WHAT YOU NEED TO DO: Please output the entries below without altering a single character.

§

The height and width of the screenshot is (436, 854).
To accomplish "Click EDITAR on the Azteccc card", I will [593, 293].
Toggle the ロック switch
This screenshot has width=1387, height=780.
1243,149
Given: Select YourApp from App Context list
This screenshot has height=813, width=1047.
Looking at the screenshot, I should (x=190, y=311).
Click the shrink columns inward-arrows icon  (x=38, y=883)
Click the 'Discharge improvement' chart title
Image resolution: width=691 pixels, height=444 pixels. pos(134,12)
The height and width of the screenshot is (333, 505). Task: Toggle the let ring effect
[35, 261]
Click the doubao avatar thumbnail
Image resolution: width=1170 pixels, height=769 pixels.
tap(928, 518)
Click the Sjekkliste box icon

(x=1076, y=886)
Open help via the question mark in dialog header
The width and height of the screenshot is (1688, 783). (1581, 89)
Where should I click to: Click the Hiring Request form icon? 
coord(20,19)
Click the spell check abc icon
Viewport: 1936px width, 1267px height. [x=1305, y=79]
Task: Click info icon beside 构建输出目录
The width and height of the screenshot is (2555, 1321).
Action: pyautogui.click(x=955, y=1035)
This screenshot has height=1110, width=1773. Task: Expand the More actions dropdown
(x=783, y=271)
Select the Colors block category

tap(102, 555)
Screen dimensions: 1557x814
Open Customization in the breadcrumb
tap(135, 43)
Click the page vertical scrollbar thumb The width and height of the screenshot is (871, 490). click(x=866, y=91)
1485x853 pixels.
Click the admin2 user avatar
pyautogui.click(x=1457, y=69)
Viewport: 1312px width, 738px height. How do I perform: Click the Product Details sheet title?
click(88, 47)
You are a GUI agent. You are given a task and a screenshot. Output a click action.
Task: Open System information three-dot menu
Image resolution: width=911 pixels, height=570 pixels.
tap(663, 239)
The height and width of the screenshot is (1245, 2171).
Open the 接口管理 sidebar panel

§

SOLUTION FOR THIS TASK:
The height and width of the screenshot is (436, 854).
To accomplish "Click EDITAR on the Azteccc card", I will [593, 293].
Toggle the ロック switch
This screenshot has width=1387, height=780.
1243,149
Given: Select YourApp from App Context list
This screenshot has height=813, width=1047.
Looking at the screenshot, I should (x=190, y=311).
Click the shrink columns inward-arrows icon  (x=38, y=883)
Click the 'Discharge improvement' chart title
Image resolution: width=691 pixels, height=444 pixels. pos(134,12)
The height and width of the screenshot is (333, 505). Task: Toggle the let ring effect
[35, 261]
Click the doubao avatar thumbnail
Image resolution: width=1170 pixels, height=769 pixels.
tap(928, 518)
Click the Sjekkliste box icon

(x=1076, y=886)
Open help via the question mark in dialog header
The width and height of the screenshot is (1688, 783). (1581, 89)
Where should I click to: Click the Hiring Request form icon? 
coord(20,19)
Click the spell check abc icon
Viewport: 1936px width, 1267px height. [x=1305, y=79]
Task: Click info icon beside 构建输出目录
The width and height of the screenshot is (2555, 1321).
Action: pyautogui.click(x=955, y=1035)
This screenshot has height=1110, width=1773. Task: Expand the More actions dropdown
(x=783, y=271)
Select the Colors block category

tap(102, 555)
Screen dimensions: 1557x814
Open Customization in the breadcrumb
tap(135, 43)
Click the page vertical scrollbar thumb The width and height of the screenshot is (871, 490). click(x=866, y=91)
1485x853 pixels.
Click the admin2 user avatar
pyautogui.click(x=1457, y=69)
Viewport: 1312px width, 738px height. How do I perform: Click the Product Details sheet title?
click(88, 47)
You are a GUI agent. You are given a task and a screenshot. Output a click action.
Task: Open System information three-dot menu
Image resolution: width=911 pixels, height=570 pixels.
tap(663, 239)
The height and width of the screenshot is (1245, 2171).
Open the 接口管理 sidebar panel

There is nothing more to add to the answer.